Bush diz ainda ter ficado magoado com as palavras da então ministra alemã da Justiça, Herta Däubler-Gmelin, comparando-o a Hitler. "Fiquei chocado e irado", escreve o ex-presidente norte-americano, pois não há nada mais ofensivo que uma comparação como essa da boca de uma representante oficial da Alemanha, completa Bush em seu livro. Däubler-Gmelin revidou posteriormente ter feito tal declaração. Mais tarde, foi ficando cada vez mais claro que o clima entre Schröder e Bush era gélido.

Sem desculpas

O ex-presidente não fala mal, todavia, de todo mundo, apontando que a atual chefe de governo alemã, Angela Merkel, se tornou uma de suas "amigas mais próximas no palco internacional". Bush escreve que Merkel é "confiável, atraente e afetuosa" e diz que a história da premiê na antiga Alemanha Oriental teria fascinado tanto ele próprio quanto sua mulher Laura.

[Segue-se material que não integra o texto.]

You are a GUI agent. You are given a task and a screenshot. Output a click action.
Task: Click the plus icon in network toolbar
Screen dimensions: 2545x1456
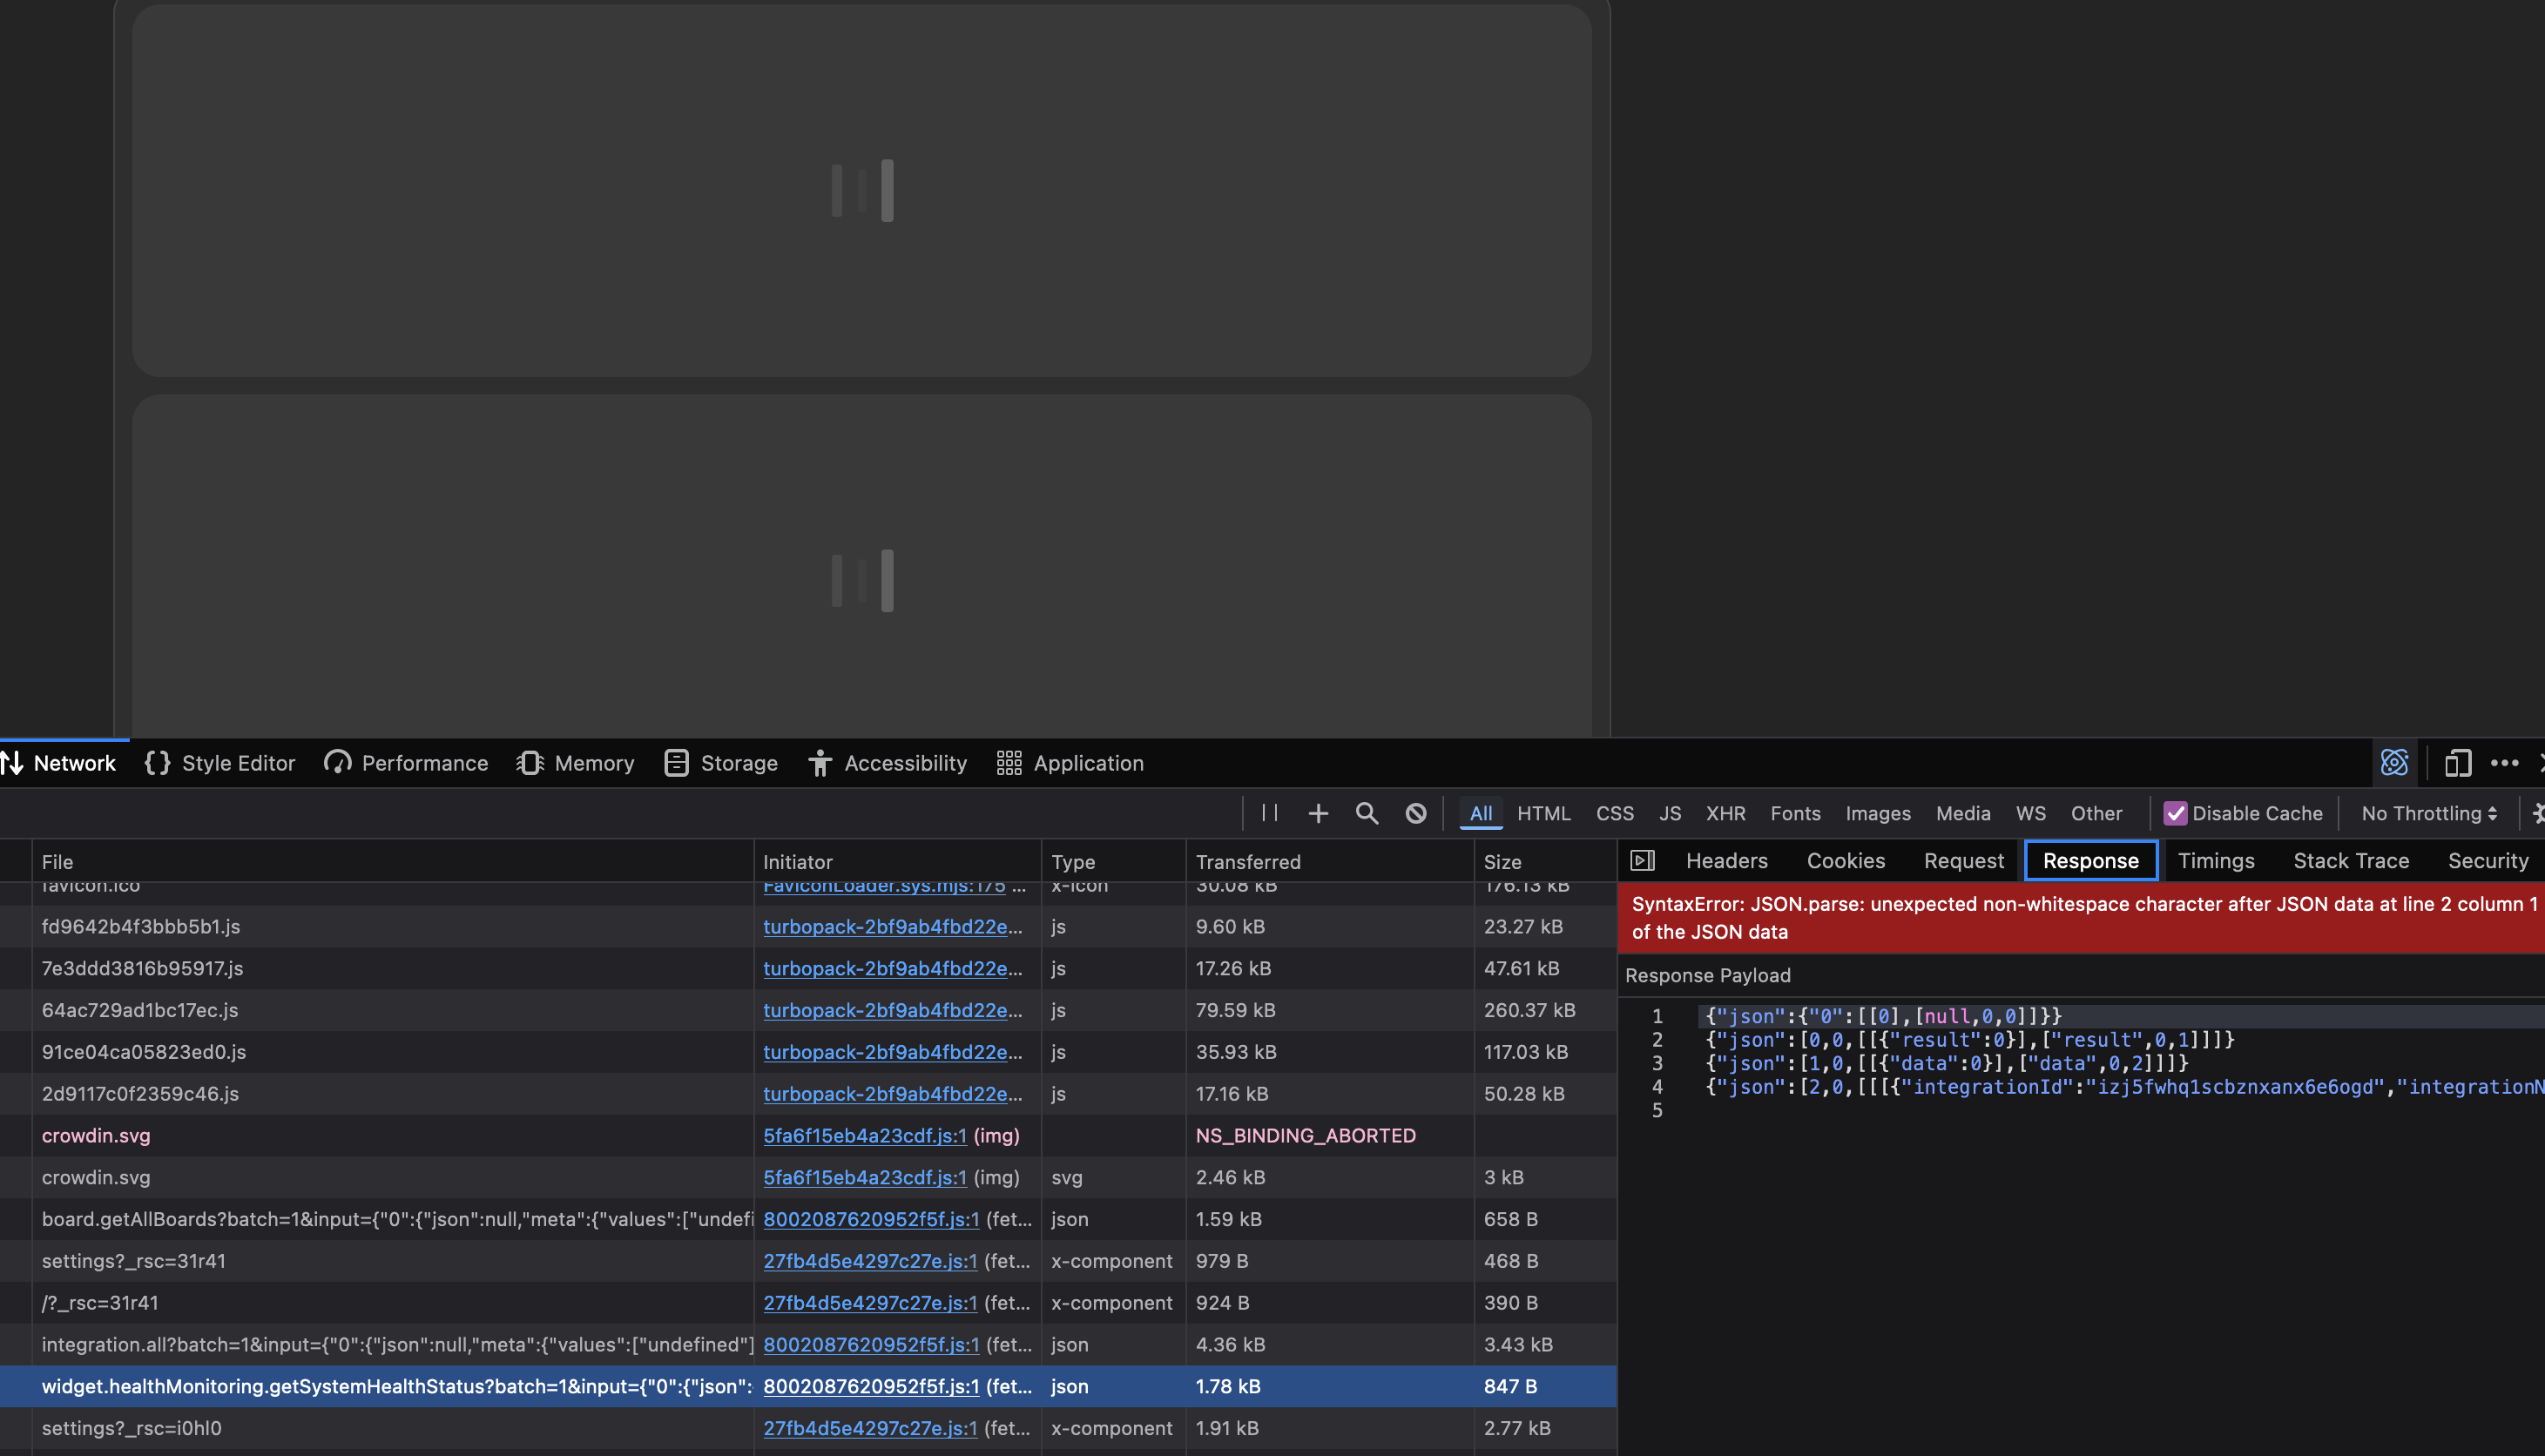[x=1318, y=813]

A única vez que Bush menciona o termo "mudança climática" em seu livro é no contexto relacionado a Merkel. Ele conta que quando ela lhe disse que esse seria o tema do encontro de cúpula do G8, em Heilligendamm, na Alemanha, ele respondeu: "Enquanto os chefes de Estado estiverem sentados aqui, cuidando de algo que pode se tornar um problema em 50 anos, eles poderiam estar fazendo algo em prol das pessoas que estão morrendo agora em consequência da Aids e da malária".

Turnê de lançamento

O livro de Bush traz poucas informações inéditas, apontam unanimemente os especialistas. O ex-presidente acabou confirmando em seu livro vários dos preconceitos correntes contra sua pessoa. Guantánamo é para ele "uma penitenciária modelo", mesmo que ele tenha colocado a citação na boca de um oficial belga, que visitou o campo cinco vezes.

Mesmo quando admite seus erros, Bush rejeita a ideia de se desculpar. Afinal, argumenta, ele foi capaz de proteger os norte-americanos. O ex-presidente afirma que pode olhar-se no espelho com a consciência tranquila todos os dias e pode dizer para si mesmo que não desistiu de seus princípios. Uma coisa Bush, porém, respeitou: não abrir a boca para falar mal de seu sucessor, o atual presidente Barack Obama.

Bush encontra-se em turnê de lançamento de livro nos EUA desde a última terça-feira (09/11), dando entrevistas na televisão, principalmente nos lugares onde sabe que não vai enfrentar perguntas duras e vai se deparar com maior empatia do público.

Na terça-feira, ele acariciou a mão da apresentadora de TV Oprah Winfrey em seu programa de entrevistas, ao contar emocionado sobre o pai, George Bush Senior, o 41° presidente dos EUA. O fato de que o filho deixou o governo do país com a pior aceitação de um presidente em todos os tempos, sendo apontado até hoje pela maioria dos norte-americanos como responsável pela crise econômica, não é mencionado em nenhum momento.